=== Begin Enclosure ===
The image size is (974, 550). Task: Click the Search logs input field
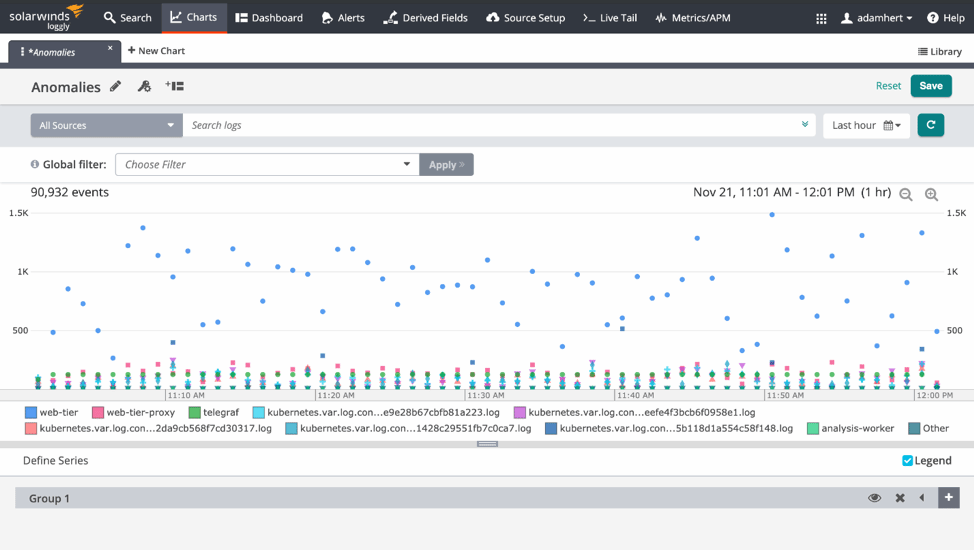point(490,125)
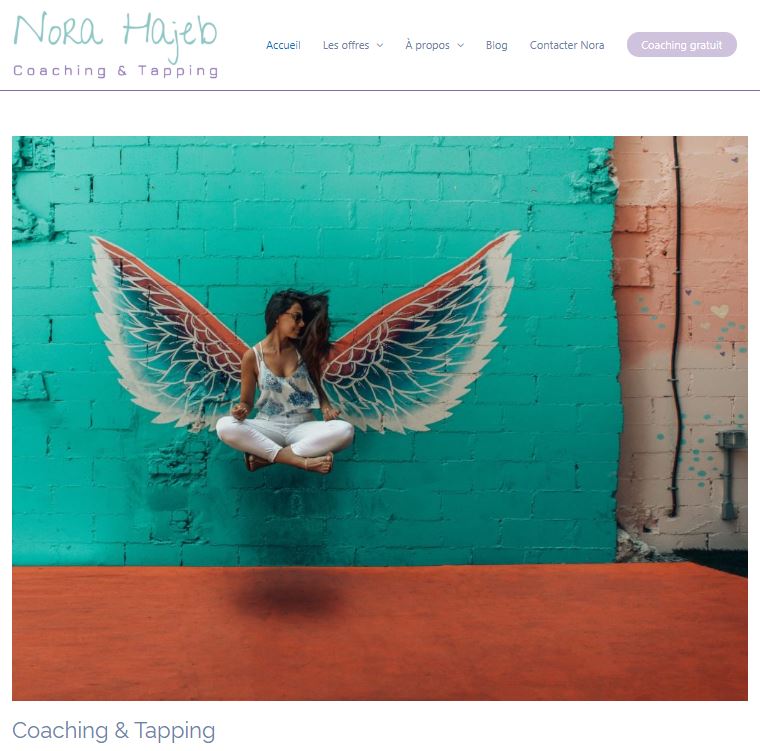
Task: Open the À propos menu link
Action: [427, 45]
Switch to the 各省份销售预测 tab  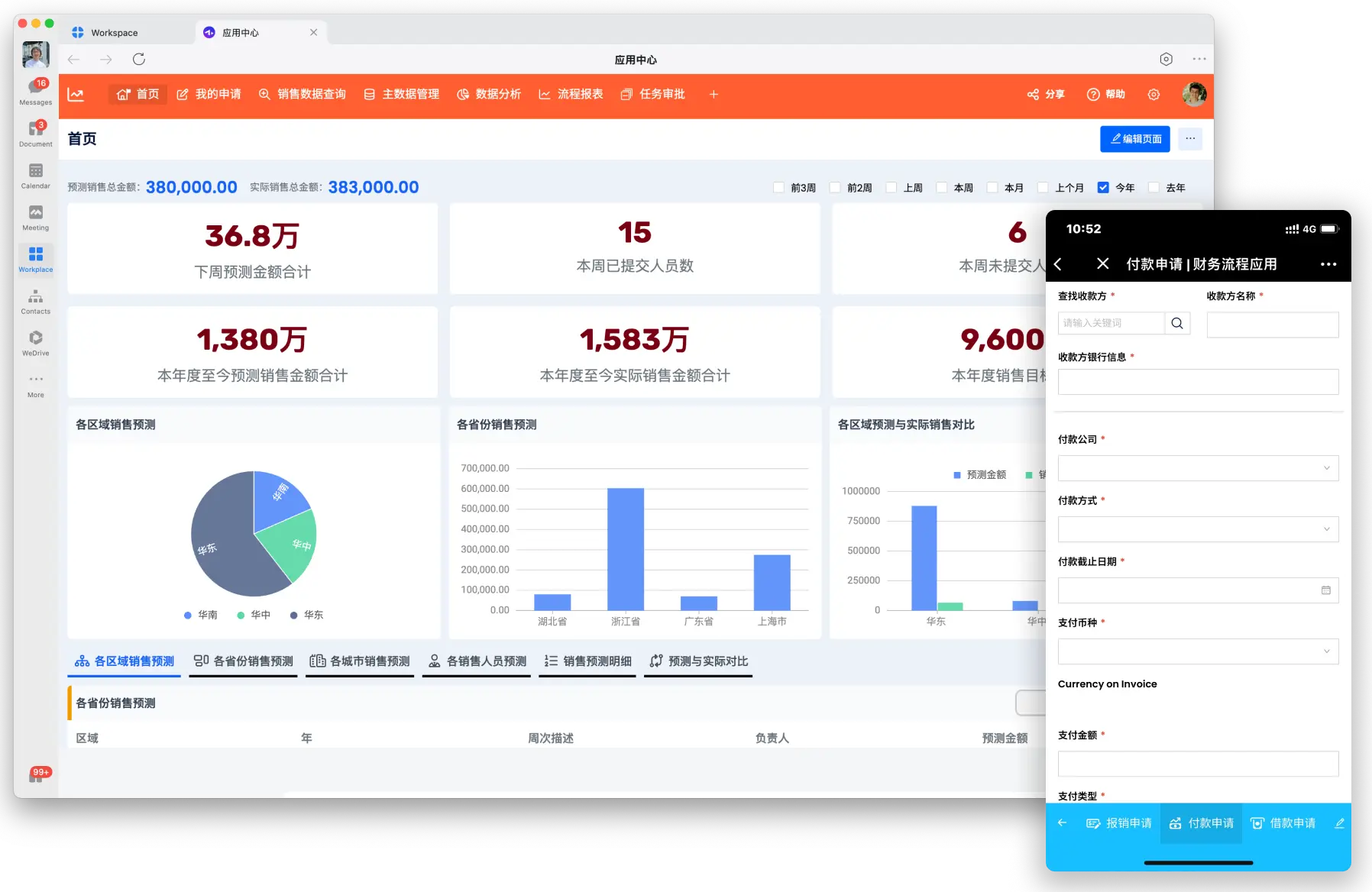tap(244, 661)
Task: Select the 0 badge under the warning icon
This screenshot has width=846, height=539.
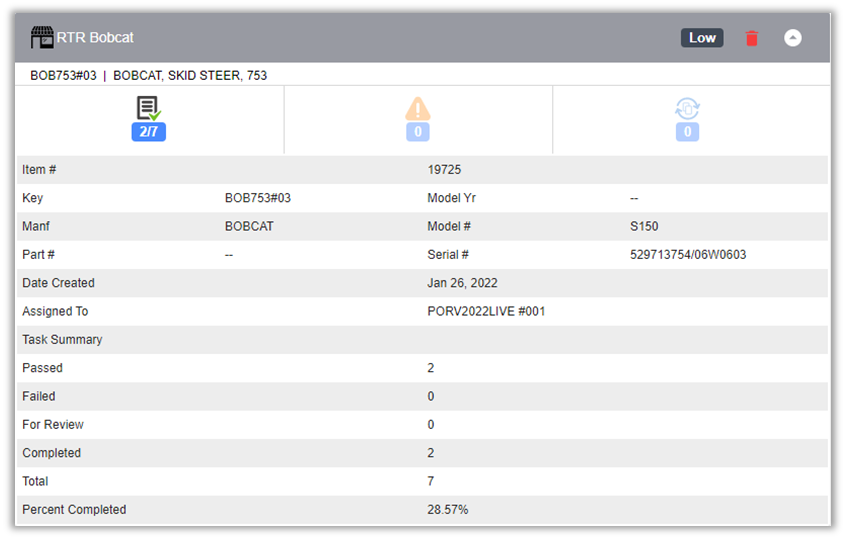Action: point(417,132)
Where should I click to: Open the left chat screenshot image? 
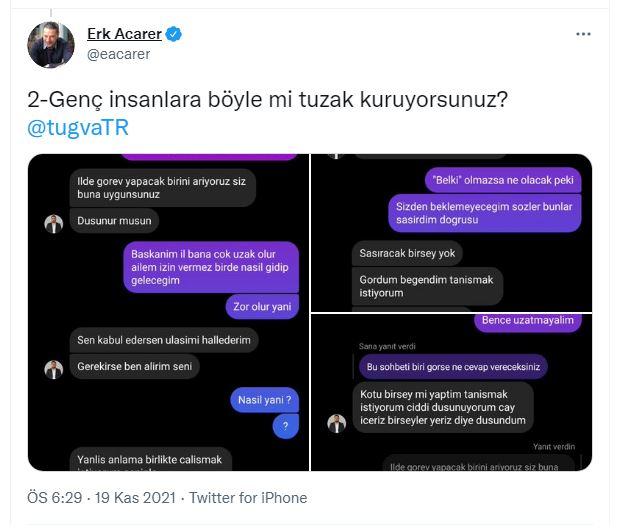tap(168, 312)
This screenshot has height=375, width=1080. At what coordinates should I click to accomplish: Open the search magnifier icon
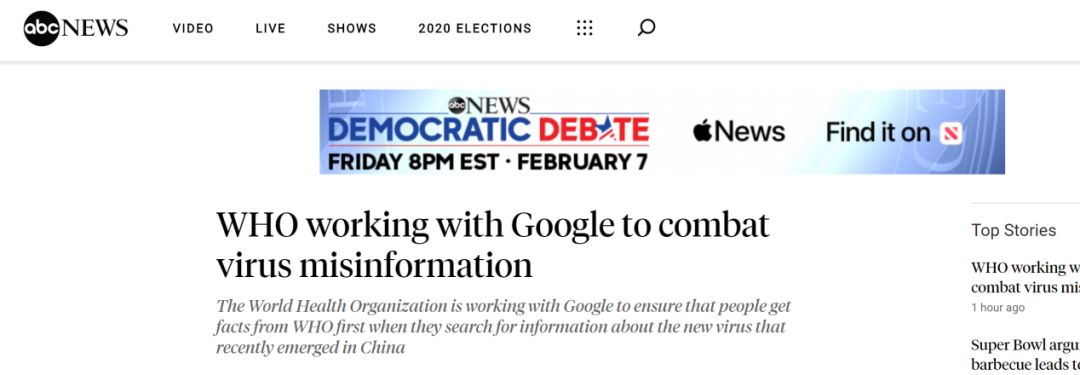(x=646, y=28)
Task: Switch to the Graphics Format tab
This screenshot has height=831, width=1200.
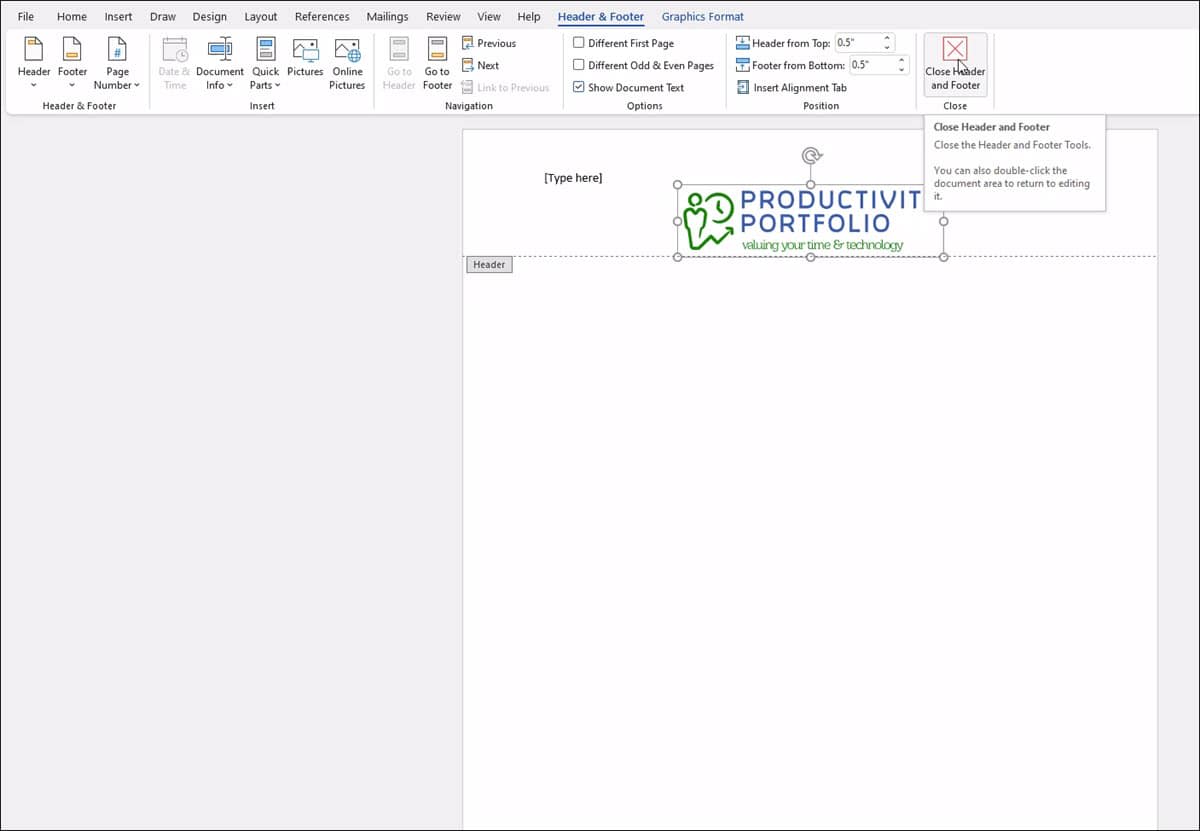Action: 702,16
=== End Enclosure ===
Starting at the line that contains "Where should I", extract each line through the last line of the material exactly as written, and include no pictures.

Where should I click to: Open the left chat screenshot image? 
tap(168, 312)
This screenshot has height=375, width=1080. At what coordinates should I click to accomplish: Open the search magnifier icon
(x=646, y=28)
Task: Switch to the Graphics Format tab
This screenshot has height=831, width=1200.
Action: 702,16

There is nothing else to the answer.